Prompt:
Output every line of the material below as a JSON list of strings, one string per line, with blank lines omitted.

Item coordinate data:
━━━━━━━━━━━━━━━━

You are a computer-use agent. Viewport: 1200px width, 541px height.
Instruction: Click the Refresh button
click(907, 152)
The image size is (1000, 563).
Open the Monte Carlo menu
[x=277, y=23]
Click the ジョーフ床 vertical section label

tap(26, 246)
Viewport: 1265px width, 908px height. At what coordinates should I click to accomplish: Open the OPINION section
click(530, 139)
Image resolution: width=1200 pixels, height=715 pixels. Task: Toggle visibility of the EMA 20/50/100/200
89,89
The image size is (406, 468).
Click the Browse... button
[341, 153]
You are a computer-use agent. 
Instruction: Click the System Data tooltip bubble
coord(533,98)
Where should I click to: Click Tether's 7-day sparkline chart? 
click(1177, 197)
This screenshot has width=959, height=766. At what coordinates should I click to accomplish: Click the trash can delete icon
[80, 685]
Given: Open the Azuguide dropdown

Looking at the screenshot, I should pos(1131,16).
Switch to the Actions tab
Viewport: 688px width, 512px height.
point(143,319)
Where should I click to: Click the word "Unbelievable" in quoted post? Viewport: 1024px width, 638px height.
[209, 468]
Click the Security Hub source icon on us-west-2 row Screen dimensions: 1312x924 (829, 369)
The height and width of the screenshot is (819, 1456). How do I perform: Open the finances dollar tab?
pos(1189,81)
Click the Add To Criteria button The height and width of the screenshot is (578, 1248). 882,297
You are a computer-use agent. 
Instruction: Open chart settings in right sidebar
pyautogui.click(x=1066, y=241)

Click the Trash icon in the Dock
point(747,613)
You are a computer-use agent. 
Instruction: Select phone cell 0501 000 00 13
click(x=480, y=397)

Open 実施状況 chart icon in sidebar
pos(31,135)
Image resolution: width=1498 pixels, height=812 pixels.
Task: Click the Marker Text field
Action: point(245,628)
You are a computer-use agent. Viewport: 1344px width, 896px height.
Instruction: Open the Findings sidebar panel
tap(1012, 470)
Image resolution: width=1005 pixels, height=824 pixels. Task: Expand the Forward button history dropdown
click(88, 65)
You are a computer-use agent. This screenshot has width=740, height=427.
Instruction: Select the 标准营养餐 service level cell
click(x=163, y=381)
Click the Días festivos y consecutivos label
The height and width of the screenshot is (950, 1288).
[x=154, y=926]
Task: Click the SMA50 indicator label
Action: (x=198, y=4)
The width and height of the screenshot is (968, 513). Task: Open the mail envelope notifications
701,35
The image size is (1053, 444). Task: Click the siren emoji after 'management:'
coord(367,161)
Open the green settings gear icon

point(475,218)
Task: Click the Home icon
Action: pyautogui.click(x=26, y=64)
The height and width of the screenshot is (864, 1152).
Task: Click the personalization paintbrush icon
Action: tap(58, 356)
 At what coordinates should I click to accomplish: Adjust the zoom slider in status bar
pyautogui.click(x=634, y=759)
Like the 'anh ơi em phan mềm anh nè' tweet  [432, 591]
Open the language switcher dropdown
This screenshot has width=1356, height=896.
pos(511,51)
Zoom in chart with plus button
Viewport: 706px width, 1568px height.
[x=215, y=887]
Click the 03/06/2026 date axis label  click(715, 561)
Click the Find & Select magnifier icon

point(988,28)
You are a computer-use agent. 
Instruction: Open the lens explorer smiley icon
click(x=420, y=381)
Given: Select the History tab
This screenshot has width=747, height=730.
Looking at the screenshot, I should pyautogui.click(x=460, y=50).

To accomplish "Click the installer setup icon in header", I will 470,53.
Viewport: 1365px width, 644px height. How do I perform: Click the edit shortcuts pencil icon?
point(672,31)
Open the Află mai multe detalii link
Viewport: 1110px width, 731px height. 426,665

━━━━━━━━━━━━━━━━

Output below:
[
  "You are a computer-use agent. Viewport: 1200px width, 541px height.",
  "Instruction: Click the Refresh button",
  "click(907, 152)",
  "The image size is (1000, 563).",
  "Open the Monte Carlo menu",
  "[x=277, y=23]",
  "Click the ジョーフ床 vertical section label",
  "tap(26, 246)",
  "Viewport: 1265px width, 908px height. At what coordinates should I click to accomplish: Open the OPINION section",
  "click(530, 139)",
  "Image resolution: width=1200 pixels, height=715 pixels. Task: Toggle visibility of the EMA 20/50/100/200",
  "89,89",
  "The image size is (406, 468).",
  "Click the Browse... button",
  "[341, 153]",
  "You are a computer-use agent. ",
  "Instruction: Click the System Data tooltip bubble",
  "coord(533,98)",
  "Where should I click to: Click Tether's 7-day sparkline chart? ",
  "click(1177, 197)",
  "This screenshot has width=959, height=766. At what coordinates should I click to accomplish: Click the trash can delete icon",
  "[80, 685]",
  "Given: Open the Azuguide dropdown",
  "Looking at the screenshot, I should pos(1131,16).",
  "Switch to the Actions tab",
  "Viewport: 688px width, 512px height.",
  "point(143,319)",
  "Where should I click to: Click the word \"Unbelievable\" in quoted post? Viewport: 1024px width, 638px height.",
  "[209, 468]",
  "Click the Security Hub source icon on us-west-2 row Screen dimensions: 1312x924 (829, 369)",
  "The height and width of the screenshot is (819, 1456). How do I perform: Open the finances dollar tab?",
  "pos(1189,81)",
  "Click the Add To Criteria button The height and width of the screenshot is (578, 1248). 882,297",
  "You are a computer-use agent. ",
  "Instruction: Open chart settings in right sidebar",
  "pyautogui.click(x=1066, y=241)",
  "Click the Trash icon in the Dock",
  "point(747,613)",
  "You are a computer-use agent. ",
  "Instruction: Select phone cell 0501 000 00 13",
  "click(x=480, y=397)",
  "Open 実施状況 chart icon in sidebar",
  "pos(31,135)",
  "Image resolution: width=1498 pixels, height=812 pixels.",
  "Task: Click the Marker Text field",
  "Action: point(245,628)",
  "You are a computer-use agent. Viewport: 1344px width, 896px height.",
  "Instruction: Open the Findings sidebar panel",
  "tap(1012, 470)",
  "Image resolution: width=1005 pixels, height=824 pixels. Task: Expand the Forward button history dropdown",
  "click(88, 65)",
  "You are a computer-use agent. This screenshot has width=740, height=427.",
  "Instruction: Select the 标准营养餐 service level cell",
  "click(x=163, y=381)",
  "Click the Días festivos y consecutivos label",
  "The height and width of the screenshot is (950, 1288).",
  "[x=154, y=926]",
  "Task: Click the SMA50 indicator label",
  "Action: (x=198, y=4)",
  "The width and height of the screenshot is (968, 513). Task: Open the mail envelope notifications",
  "701,35",
  "The image size is (1053, 444). Task: Click the siren emoji after 'management:'",
  "coord(367,161)",
  "Open the green settings gear icon",
  "point(475,218)",
  "Task: Click the Home icon",
  "Action: pyautogui.click(x=26, y=64)",
  "The height and width of the screenshot is (864, 1152).",
  "Task: Click the personalization paintbrush icon",
  "Action: tap(58, 356)",
  " At what coordinates should I click to accomplish: Adjust the zoom slider in status bar",
  "pyautogui.click(x=634, y=759)",
  "Like the 'anh ơi em phan mềm anh nè' tweet  [432, 591]",
  "Open the language switcher dropdown",
  "This screenshot has width=1356, height=896.",
  "pos(511,51)",
  "Zoom in chart with plus button",
  "Viewport: 706px width, 1568px height.",
  "[x=215, y=887]",
  "Click the 03/06/2026 date axis label  click(715, 561)",
  "Click the Find & Select magnifier icon",
  "point(988,28)",
  "You are a computer-use agent. ",
  "Instruction: Open the lens explorer smiley icon",
  "click(x=420, y=381)",
  "Given: Select the History tab",
  "This screenshot has width=747, height=730.",
  "Looking at the screenshot, I should pyautogui.click(x=460, y=50).",
  "To accomplish \"Click the installer setup icon in header\", I will 470,53.",
  "Viewport: 1365px width, 644px height. How do I perform: Click the edit shortcuts pencil icon?",
  "point(672,31)",
  "Open the Află mai multe detalii link",
  "Viewport: 1110px width, 731px height. 426,665"
]